7. Make Your Site Mobile-friendly

With the ever-evolving Google algorithm, non-mobile-friendly websites will lose a lot of organic traffic, resulting in reduced eCPM. Many users are accessing your content through mobile devices on the go. According to Statista, around 6 billion users are using smartphones worldwide.

This means you need a mobile-friendly site with the right ad units to increase eCPM. If you provide a better user experience and higher ad engagement on mobile, buyers would love to bid more for your impressions. Here’s a guide to effectively monetize your mobile website traffic.

Moving Beyond the Basics

eCPM is a crucial metric for measuring the effectiveness of your digital advertising campaigns. And breaking it down into its component parts – CTR and conversion rate – can help you identify areas for improvement and develop new ideas to increase your revenue.

However, it’s important to recognize that achieving an ideal eCPM is not always possible with initial efforts. To maximize your revenue, you must test multiple ad networks, placements, formats, and traffic-driving strategies to determine what works best for your specific goals and audience.

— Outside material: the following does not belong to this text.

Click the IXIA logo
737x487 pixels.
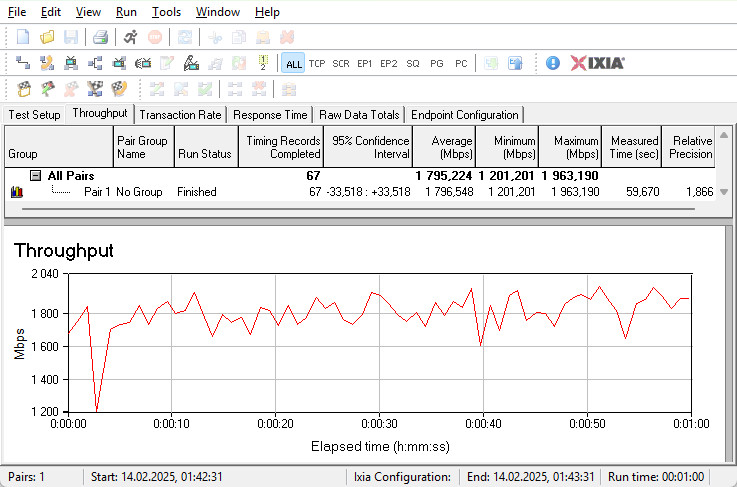(x=598, y=63)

The strategies we’ve discussed in this article are just the beginning. By consistently optimizing your campaigns and staying up-to-date on the latest trends and technologies in digital advertising, you can continue to grow and increase your eCPM over time. So keep experimenting, keep learning, and keep growing your business.

FAQs

1. What is a Good eCPM?

A good eCPM depends on various factors, such as the ad format, the targeting criteria, the industry, and the market demand. Generally, an eCPM higher than the average in your niche is considered good.

2. What is eCPM Formula?

The eCPM formula is calculated by dividing the total earnings generated by an ad campaign by the number of impressions, then multiplying the result by 1,000. 

3. What is the Difference Between CPM and eCPM?

CPM represents the cost an advertiser pays for every thousand impressions served, while eCPM represents the revenue a publisher earns for every thousand impressions served, irrespective of the pricing model or ad format used.